**VORGEGEBENER TEXT**
================

Gedanken zur Ausstellung in Veszprém/Ungarn
(Juli 1994)

Wir stehen hier, er ist schon im Jenseits und wenn er diese Ausstellung hier in Veszprém sähe, könnte er vielleicht denken: Was suche ich in dieser Veszprémer Burg-Galerie zwischen uraltem Gemäuer, wobei ich nach meiner Biografie im Jahre 1986 schon einmal in Ungarn und dabei auch in Veszprém gewesen war?
Nun konnte diese Ausstellung des deutschen Schöpfers aus dem Landkreis Wunsiedel im Fichtelgebirge, Harry Krippner, dank des Austausches von bildenden Künstlern zwischen dem Landkreis Wunsiedel und dem Komitat Veszprém nur ohne seiner persönlichen Teilnahme zustande kommen.
Den erschienenen Gästen können wir heute die in gemischter Technik und in Öl gefertigten Bilder und Collagen von Harry Krippner, der im vorigen Jahr plötzlich verstarb, vorzeigen - und dies für ein interessiertes Publikum bis Ende Juli.

================

**DIE AUFGABE**
Geben Sie aus dem Text über die Ausstellung in Veszprém den Abschnitt von „Nun konnte diese“ bis „Teilnahme zustande kommen.“ wortgetreu aus.

================

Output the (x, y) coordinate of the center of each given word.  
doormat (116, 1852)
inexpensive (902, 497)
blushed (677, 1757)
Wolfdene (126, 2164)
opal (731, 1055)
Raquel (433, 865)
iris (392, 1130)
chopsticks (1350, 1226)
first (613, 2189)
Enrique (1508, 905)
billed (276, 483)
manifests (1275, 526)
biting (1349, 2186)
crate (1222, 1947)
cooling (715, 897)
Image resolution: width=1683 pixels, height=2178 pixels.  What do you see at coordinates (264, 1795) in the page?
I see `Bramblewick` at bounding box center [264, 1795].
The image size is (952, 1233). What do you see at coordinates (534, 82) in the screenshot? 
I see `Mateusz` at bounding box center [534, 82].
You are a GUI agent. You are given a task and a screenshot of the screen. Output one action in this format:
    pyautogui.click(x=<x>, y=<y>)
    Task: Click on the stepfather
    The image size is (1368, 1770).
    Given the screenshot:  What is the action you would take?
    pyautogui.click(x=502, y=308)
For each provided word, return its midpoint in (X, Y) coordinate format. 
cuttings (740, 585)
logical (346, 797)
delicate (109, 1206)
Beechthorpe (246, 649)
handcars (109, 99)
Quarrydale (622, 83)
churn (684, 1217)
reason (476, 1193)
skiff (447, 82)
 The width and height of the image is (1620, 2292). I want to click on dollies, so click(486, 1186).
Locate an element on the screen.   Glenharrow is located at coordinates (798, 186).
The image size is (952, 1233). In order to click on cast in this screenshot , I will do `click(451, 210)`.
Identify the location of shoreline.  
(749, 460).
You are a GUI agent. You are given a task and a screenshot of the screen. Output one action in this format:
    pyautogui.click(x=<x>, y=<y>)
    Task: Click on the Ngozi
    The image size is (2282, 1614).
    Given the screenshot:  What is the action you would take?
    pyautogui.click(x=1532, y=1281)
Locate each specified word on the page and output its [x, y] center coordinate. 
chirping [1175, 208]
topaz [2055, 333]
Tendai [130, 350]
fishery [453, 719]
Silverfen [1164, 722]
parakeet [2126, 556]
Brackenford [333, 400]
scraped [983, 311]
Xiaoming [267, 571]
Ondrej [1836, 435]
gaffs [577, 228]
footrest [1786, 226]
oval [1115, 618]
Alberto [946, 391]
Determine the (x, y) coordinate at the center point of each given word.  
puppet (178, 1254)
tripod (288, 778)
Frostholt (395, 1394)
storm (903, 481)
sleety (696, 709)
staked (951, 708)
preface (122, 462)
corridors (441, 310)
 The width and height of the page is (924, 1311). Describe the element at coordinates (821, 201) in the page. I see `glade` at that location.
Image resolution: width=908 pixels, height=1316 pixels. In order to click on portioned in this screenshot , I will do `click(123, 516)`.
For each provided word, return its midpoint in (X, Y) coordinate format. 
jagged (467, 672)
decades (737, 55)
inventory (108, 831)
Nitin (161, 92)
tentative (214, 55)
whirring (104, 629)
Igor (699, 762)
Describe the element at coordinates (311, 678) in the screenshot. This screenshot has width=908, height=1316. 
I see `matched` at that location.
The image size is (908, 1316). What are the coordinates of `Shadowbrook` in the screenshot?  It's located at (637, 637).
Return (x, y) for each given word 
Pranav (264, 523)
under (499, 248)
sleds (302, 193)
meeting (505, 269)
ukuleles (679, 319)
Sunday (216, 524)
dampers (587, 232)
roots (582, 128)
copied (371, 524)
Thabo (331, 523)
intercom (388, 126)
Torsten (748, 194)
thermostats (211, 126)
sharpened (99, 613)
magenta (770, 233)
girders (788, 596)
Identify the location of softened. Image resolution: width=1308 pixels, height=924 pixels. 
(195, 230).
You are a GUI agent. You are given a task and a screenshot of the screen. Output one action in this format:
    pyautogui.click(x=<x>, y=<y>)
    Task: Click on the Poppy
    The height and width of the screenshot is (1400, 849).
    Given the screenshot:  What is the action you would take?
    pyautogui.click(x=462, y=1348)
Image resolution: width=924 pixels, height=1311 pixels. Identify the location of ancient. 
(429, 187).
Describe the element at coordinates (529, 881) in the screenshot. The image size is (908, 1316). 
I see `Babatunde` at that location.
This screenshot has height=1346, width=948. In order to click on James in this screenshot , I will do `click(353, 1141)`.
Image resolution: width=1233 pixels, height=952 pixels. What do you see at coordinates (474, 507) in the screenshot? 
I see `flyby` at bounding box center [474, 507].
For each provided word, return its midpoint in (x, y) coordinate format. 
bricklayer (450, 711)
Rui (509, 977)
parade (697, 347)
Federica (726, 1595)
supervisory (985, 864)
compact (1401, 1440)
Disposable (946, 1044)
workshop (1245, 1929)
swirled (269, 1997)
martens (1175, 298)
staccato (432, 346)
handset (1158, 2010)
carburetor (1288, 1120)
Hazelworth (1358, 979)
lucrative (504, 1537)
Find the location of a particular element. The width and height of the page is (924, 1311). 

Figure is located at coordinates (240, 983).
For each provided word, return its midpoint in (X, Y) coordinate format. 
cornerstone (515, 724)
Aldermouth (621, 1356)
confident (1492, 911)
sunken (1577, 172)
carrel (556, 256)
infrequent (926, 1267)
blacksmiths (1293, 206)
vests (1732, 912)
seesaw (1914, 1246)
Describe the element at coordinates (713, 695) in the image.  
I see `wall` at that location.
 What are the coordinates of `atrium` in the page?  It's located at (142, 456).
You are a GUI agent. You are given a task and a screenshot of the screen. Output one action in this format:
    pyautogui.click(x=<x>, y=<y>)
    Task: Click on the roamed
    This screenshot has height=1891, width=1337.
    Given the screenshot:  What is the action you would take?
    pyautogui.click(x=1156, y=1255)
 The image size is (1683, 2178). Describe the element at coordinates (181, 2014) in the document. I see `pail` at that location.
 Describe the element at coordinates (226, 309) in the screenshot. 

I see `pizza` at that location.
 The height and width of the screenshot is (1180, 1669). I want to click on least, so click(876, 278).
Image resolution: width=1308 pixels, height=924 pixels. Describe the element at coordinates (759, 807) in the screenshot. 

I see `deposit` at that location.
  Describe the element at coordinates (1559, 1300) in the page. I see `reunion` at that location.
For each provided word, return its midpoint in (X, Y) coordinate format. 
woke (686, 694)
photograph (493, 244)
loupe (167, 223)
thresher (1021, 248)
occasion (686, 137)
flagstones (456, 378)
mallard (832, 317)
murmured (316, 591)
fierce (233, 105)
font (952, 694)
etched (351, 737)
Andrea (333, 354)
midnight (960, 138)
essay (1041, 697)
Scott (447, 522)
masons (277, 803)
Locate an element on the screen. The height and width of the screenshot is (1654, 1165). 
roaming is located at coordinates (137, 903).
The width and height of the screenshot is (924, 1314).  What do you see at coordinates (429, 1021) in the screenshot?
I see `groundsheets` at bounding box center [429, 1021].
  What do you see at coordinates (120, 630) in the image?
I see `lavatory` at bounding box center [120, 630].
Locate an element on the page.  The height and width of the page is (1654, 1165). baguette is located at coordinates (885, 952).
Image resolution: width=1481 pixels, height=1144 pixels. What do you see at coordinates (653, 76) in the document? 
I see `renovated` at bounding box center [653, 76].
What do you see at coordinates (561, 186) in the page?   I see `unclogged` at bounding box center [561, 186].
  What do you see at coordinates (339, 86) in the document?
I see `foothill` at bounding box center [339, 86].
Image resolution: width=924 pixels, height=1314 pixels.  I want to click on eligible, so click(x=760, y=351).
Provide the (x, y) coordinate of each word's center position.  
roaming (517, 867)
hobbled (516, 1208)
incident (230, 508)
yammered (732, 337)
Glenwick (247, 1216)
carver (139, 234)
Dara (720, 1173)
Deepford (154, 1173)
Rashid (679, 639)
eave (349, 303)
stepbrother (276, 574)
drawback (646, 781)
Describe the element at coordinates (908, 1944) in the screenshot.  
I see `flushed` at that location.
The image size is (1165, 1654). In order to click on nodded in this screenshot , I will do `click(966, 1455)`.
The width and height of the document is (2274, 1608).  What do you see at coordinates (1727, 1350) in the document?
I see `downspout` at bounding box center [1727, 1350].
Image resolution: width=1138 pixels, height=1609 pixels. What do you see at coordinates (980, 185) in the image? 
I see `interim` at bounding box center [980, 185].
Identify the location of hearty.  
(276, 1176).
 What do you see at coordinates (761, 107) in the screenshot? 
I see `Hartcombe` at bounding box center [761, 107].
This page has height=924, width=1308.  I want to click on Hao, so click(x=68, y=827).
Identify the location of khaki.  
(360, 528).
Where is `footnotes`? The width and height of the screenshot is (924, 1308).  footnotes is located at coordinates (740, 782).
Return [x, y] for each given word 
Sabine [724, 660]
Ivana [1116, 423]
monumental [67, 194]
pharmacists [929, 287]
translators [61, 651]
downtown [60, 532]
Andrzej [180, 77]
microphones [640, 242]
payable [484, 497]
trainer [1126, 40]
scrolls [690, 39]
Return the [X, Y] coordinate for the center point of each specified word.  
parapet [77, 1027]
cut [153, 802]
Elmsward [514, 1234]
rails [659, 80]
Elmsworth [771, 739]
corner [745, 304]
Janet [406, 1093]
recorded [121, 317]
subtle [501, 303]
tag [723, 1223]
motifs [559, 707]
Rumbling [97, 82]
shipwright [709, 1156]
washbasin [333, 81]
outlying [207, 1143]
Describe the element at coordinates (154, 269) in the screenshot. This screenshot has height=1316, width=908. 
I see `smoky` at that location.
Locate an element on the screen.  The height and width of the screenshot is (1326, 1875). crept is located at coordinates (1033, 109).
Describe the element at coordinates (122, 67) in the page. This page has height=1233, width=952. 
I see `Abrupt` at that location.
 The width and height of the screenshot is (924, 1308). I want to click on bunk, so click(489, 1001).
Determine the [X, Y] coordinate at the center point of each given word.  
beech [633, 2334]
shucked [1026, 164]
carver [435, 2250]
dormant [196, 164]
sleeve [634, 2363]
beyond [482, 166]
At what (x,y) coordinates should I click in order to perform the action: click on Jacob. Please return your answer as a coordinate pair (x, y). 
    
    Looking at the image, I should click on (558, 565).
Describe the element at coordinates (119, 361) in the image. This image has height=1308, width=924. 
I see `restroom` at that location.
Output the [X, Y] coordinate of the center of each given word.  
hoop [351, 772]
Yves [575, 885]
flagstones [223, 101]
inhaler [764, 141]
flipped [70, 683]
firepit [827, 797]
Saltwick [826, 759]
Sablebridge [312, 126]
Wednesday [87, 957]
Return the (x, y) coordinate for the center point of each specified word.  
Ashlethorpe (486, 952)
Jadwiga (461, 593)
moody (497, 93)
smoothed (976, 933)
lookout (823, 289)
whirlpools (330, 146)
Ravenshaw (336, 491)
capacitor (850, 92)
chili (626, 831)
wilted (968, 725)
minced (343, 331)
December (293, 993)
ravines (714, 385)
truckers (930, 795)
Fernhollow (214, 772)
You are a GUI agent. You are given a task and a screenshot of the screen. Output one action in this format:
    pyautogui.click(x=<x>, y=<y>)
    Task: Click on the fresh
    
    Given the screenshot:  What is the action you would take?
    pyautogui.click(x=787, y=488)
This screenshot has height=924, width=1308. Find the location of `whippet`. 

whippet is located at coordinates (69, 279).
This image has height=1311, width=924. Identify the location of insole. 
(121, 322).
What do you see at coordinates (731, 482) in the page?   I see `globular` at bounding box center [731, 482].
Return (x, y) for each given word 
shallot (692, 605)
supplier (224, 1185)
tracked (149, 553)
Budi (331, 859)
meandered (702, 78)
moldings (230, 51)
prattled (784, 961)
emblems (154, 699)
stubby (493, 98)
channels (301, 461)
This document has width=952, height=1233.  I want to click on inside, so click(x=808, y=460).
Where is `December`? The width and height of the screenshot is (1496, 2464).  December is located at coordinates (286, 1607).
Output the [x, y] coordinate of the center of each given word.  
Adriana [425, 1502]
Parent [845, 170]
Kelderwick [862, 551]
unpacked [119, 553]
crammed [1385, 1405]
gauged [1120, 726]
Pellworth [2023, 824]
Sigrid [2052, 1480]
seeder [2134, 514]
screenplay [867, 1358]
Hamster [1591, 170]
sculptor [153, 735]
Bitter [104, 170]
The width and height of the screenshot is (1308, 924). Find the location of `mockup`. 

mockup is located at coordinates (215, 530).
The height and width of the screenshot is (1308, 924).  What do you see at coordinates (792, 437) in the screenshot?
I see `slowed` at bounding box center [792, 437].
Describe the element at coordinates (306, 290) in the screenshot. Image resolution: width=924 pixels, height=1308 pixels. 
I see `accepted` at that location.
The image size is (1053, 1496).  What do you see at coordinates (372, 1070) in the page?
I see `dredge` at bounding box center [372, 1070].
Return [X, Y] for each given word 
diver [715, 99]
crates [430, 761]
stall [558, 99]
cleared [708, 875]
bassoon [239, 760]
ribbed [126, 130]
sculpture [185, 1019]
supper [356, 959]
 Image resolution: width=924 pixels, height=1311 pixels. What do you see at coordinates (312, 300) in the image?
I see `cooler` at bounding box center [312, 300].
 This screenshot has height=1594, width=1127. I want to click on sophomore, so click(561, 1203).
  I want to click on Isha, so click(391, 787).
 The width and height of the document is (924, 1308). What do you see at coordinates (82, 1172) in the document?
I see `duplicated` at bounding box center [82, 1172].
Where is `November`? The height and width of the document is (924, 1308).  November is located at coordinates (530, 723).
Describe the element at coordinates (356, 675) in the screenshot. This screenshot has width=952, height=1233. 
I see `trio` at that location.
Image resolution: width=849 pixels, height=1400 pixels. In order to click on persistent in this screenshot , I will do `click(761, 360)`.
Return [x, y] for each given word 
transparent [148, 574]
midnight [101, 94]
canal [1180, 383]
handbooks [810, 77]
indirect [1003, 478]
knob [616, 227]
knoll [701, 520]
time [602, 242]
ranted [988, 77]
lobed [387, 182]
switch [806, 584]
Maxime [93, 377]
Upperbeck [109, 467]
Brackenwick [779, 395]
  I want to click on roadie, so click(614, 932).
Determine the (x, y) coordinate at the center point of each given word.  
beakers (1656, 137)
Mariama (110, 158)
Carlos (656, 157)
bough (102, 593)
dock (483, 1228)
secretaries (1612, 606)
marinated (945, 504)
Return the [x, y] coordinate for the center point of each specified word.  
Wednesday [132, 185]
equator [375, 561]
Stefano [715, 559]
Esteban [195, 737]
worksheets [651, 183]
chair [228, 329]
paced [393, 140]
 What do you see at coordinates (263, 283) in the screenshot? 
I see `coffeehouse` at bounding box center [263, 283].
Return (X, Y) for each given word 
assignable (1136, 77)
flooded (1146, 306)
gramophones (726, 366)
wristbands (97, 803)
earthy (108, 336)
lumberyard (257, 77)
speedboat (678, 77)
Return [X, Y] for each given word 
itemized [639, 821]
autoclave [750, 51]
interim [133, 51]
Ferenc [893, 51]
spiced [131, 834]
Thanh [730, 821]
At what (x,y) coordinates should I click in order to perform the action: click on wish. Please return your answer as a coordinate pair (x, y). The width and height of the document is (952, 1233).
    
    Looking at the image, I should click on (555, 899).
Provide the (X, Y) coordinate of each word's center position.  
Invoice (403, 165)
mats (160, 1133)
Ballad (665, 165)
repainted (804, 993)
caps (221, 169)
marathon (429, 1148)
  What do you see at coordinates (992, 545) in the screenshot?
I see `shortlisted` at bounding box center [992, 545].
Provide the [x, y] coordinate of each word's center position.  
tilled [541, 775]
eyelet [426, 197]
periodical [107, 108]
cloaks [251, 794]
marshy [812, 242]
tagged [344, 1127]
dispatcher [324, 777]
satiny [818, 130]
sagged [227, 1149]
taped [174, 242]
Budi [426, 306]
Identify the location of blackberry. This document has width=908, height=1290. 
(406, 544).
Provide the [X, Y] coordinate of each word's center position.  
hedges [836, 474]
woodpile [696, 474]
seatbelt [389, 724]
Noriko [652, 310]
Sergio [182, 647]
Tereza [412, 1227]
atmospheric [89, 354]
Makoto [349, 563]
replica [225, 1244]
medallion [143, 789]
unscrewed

================

**ERGEBNIS DER AUFGABE**
Nun konnte diese Ausstellung des deutschen Schöpfers aus dem Landkreis Wunsiedel im Fichtelgebirge, Harry Krippner, dank des Austausches von bildenden Künstlern zwischen dem Landkreis Wunsiedel und dem Komitat Veszprém nur ohne seiner persönlichen Teilnahme zustande kommen.